Nodenames on Azure Cosmos DB for PostgreSQL are internal IP addresses in a virtual network, and the actual addresses you see may differ.

Rows, shards, and placements

To use the CPU and storage resources of worker nodes, we have to distribute table data throughout the cluster. Distributing a table assigns each row to a logical group called a shard. Let's create a table and distribute it:

-- create a table on the coordinator
create table users ( email text primary key, bday date not null );

-- distribute it into shards on workers
select create_distributed_table('users', 'email');

Azure Cosmos DB for PostgreSQL assigns each row to a shard based on the value of the distribution column, which, in our case, we specified to be email. Every row will be in exactly one shard, and every shard can contain multiple rows.

users table with rows pointing to shards

By default create_distributed_table() makes 32 shards, as we can see by counting in the metadata table pg_dist_shard:

select logicalrelid, count(shardid)
  from pg_dist_shard
 group by logicalrelid;
 logicalrelid | count
--------------+-------
 users        |    32

Azure Cosmos DB for PostgreSQL uses the pg_dist_shard table to assign rows to shards, based on a hash of the value in the distribution column. The hashing details are unimportant for this tutorial. What matters is that we can query to see which values map to which shard IDs:

-- Where would a row containing hi@test.com be stored?
-- (The value doesn't have to actually be present in users, the mapping
-- is a mathematical operation consulting pg_dist_shard.)
select get_shard_id_for_distribution_column('users', 'hi@test.com');
 get_shard_id_for_distribution_column
--------------------------------------
                               102008

The mapping of rows to shards is purely logical. Shards must be assigned to specific worker nodes for storage, in what Azure Cosmos DB for PostgreSQL calls shard placement.

shards assigned to workers

We can look at the shard placements in pg_dist_placement. Joining it with the other metadata tables we've seen shows where each shard lives.

-- limit the output to the first five placements

select
	shard.logicalrelid as table,
	placement.shardid as shard,
	node.nodename as host
from
	pg_dist_placement placement,
	pg_dist_node node,
	pg_dist_shard shard
where placement.groupid = node.groupid
  and shard.shardid = placement.shardid
order by shard
limit 5;
 table | shard  |    host
-------+--------+------------
 users | 102008 | 10.0.0.21
 users | 102009 | 10.0.0.23
 users | 102010 | 10.0.0.21
 users | 102011 | 10.0.0.23
 users | 102012 | 10.0.0.21

Data skew

A cluster runs most efficiently when you place data evenly on worker nodes, and when you place related data together on the same workers. In this section we'll focus on the first part, the uniformity of placement.

To demonstrate, let's create sample data for our users table:

-- load sample data
insert into users
select
	md5(random()::text) || '@test.com',
	date_trunc('day', now() - random()*'100 years'::interval)
from generate_series(1, 1000);

To see shard sizes, we can run table size functions on the shards.

-- sizes of the first five shards
select *
from
	run_command_on_shards('users', $cmd$
	  select pg_size_pretty(pg_table_size('%1$s'));
	$cmd$)

PROBLEMS TO WORK ON:
[a] Answer these from the sharding tutorial:
(i) How many shards does create_distributed_table() make by default?
(ii) Which shard ID is returned for the value hi@test.com?
(iii) Which metadata table holds the shard placements?
[b] Does each statement agree with the sharding tutorial? Answer yes or no, and quote the words that decide it.
(i) Every row is stored in exactly one shard.
(ii) A value must already exist in users before its shard can be looked up.
(iii) Nodenames are public IP addresses.

DATA SHOWN:
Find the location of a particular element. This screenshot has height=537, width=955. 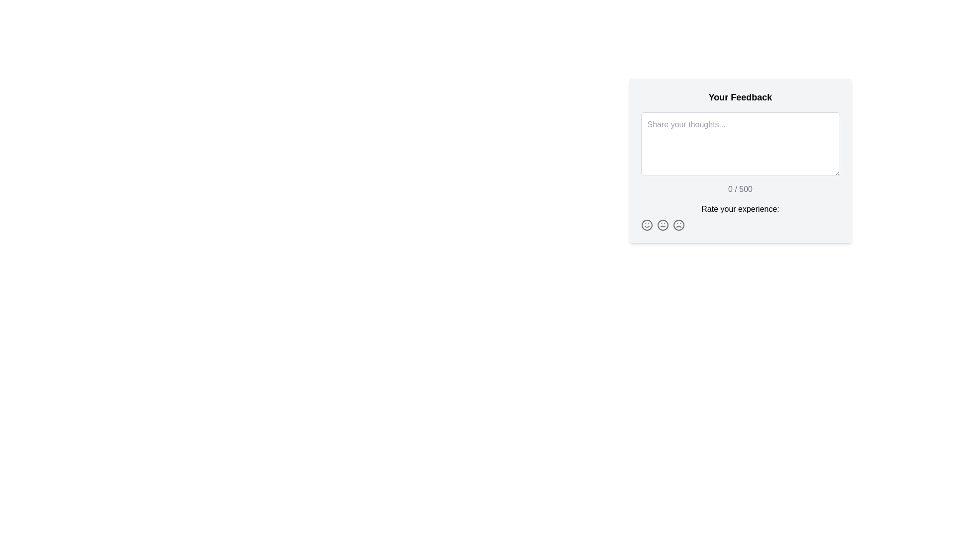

PER-TASK ANSWERS:
[a]
(i) 32
(ii) 102008
(iii) pg_dist_placement

[b]
(i) Yes: "Every row will be in exactly one shard"
(ii) No: "The value doesn't have to actually be present in users"
(iii) No: "Nodenames on Azure Cosmos DB for PostgreSQL are internal IP addresses in a virtual network"